A top US financial regulator faces questions about its preparation for cyber attacks, after disclosing a breach of a key database of company filings.
The Securities and Exchange Commission said a software vulnerability allowed access to private information and may have led to illicit trading.
Federal inspectors have previously identified numerous gaps in the SEC’s cyber security practices.
The SEC is investigating the breach.
A spokesperson declined to comment beyond a statement issued on Wednesday.
SEC Chair Jay Clayton said the agency detected the problem with the Edgar system, a main clearing house for filings by public companies, money managers, and other firms, in 2016 and fixed it.
But in August the SEC learned that it may have been exploited for trading gains. The agency said the breach did not result in “systemic risk”.
“The Commission will continue to prioritize its efforts to promote effective cybersecurity practices within the Commission itself and with respect to the markets and market participants it oversees,” Mr Clayton said.
A ‘big deal’
Questions remain about the scope of the breach, including when it occurred, how long it persisted and how many companies it might have affected.
The information available also does not make clear who might be behind the attack. Experts said possibilities range from organized crime groups to a state-backed entity.
Countries such as North Korea have been linked to groups alleged to be behind attacks on financial institutions in recent years, including the central bank of Bangladesh and a financial regulator in Poland.
Cyber security expert Tom Kellermann, chief executive of Strategic Cyber Ventures, said he thinks a group backed by a nation-state may be at work in this instance as well, because those are the groups that have succeeded at a high level in the past.
He is concerned about further security implications, he added.
“It’s a big deal,” he said. “The functional reality is [the disclosure is] just the tip of the iceberg.”
Analysts said the incident underscored that hackers are targeting increasingly high-profile financial institutions.
Cyber security firm Symantec said about 38% of the threats it detected last year targeted large businesses.
“There is a trend toward more worrisome malicious activity that targets financial markets,” said Tim Maurer, co-director of the Cyber Policy Initiative at the Carnegie Endowment for International Peace.

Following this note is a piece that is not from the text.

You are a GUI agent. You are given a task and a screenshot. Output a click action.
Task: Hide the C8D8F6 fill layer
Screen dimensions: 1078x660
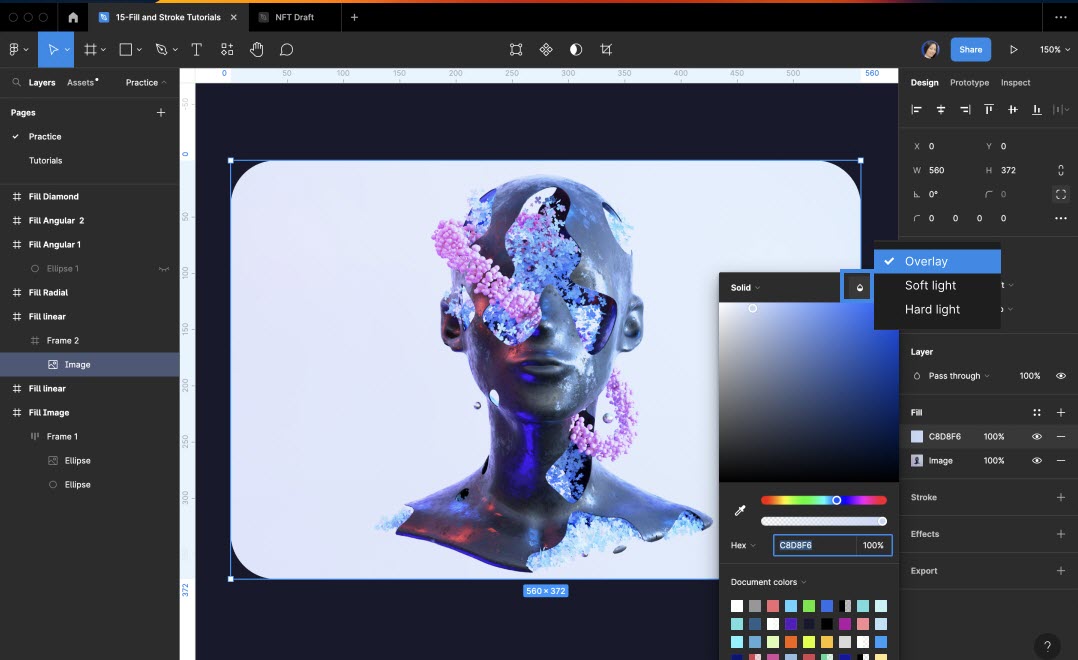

The SEC presents a rich target for criminals looking for information about companies and other parts of the financial system. It polices stock markets and its Edgar database contains millions of company filings.
The agency’s leaders have been sounding increasingly loud alarms about cyber threats to financial systems.
The US Department of Homeland Security also found five “critical” weaknesses on SEC computers in January, Reuters reported.
The latest breach raises concerns about whether the SEC took cyber security protection seriously enough, said Representative Bill Huizenga, who sits on House committees that oversee the agency.
“That’s a question that can and should be asked,” Mr Huizenga said. “We have a regulator not necessarily living up to the standards they have been expecting others to live up to.”
Mr Clayton, who was appointed by President Donald Trump in January and confirmed in May, initiated a review of the agency’s cyber practices this spring.
He was previously scheduled to testify before a Senate banking panel next week. He is expected to face questions about the breach then, as well as from lawmakers in the House.
Mary Jo White, who preceded Mr Clayton as SEC chair, declined to comment.
The disclosure is likely to hurt the SEC, said William Carter, deputy director of the Technology Policy Program at the Center for Strategic and International Studies.
“The big issue it will pose is it will influence the credibility of the SEC and raise concerns about the risk companies face when making disclosures,” he said.